Face à cette hypertension persistante et inexpliquée, les professionnels de santé ont décidé de reprendre le dossier depuis le début. Un interrogatoire approfondi a alors été mené, afin d’identifier un facteur déclenchant passé sous silence lors de la première hospitalisation. C’est à ce moment que le patient a évoqué une habitude jusque-là jugée anodine : une consommation quotidienne importante de boissons énergisantes.
Une consommation massive de boissons énergisantes

Le rapport médical révèle que l’homme consommait en moyenne huit canettes de boissons énergisantes par jour, chacune contenant environ 160 mg de caféine. Cette information, absente lors de l’admission initiale, a immédiatement mis les médecins sur la piste d’un lien direct entre ces boissons et l’envolée de sa tension artérielle. Une hypothèse rapidement confirmée par l’évolution clinique.
L’arrêt total de la consommation de boissons énergisantes a eu des effets spectaculaires. En l’espace d’une semaine, la tension artérielle est revenue à des valeurs normales, permettant aux médecins de diminuer puis d’interrompre complètement le traitement antihypertenseur seulement trois semaines après l’épisode aigu. Cette évolution favorable a renforcé le diagnostic d’une hypertension secondaire directement liée à la consommation excessive de caféine.

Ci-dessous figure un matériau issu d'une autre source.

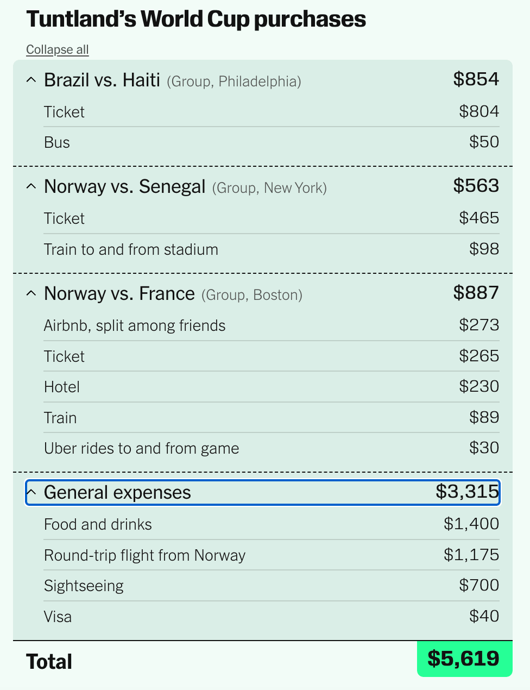Click the $854 Brazil vs. Haiti total

tap(476, 79)
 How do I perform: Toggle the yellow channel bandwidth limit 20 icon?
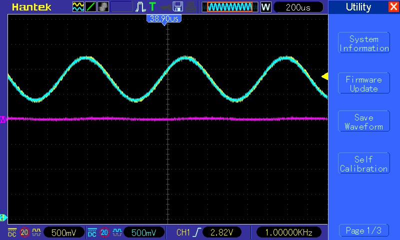24,233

Un suivi médical rassurant sur le long terme

Le recul médical a définitivement levé le doute. Les suivis réalisés à trois et six mois ont montré une disparition complète de l’hypertension et une récupération totale après l’AVC, autorisant une reprise normale de l’activité professionnelle. Huit ans plus tard, la tension artérielle du patient est restée stable, sans récidive d’accident vasculaire cérébral, malgré la persistance de légers troubles sensitifs du côté gauche.
Ce cas clinique illustre de manière frappante les risques réels associés à une consommation excessive de boissons énergisantes, pourtant largement accessibles et banalisées. Derrière leur image stimulante se cache un potentiel danger cardiovasculaire, en particulier lorsque les apports en caféine s’additionnent sans contrôle.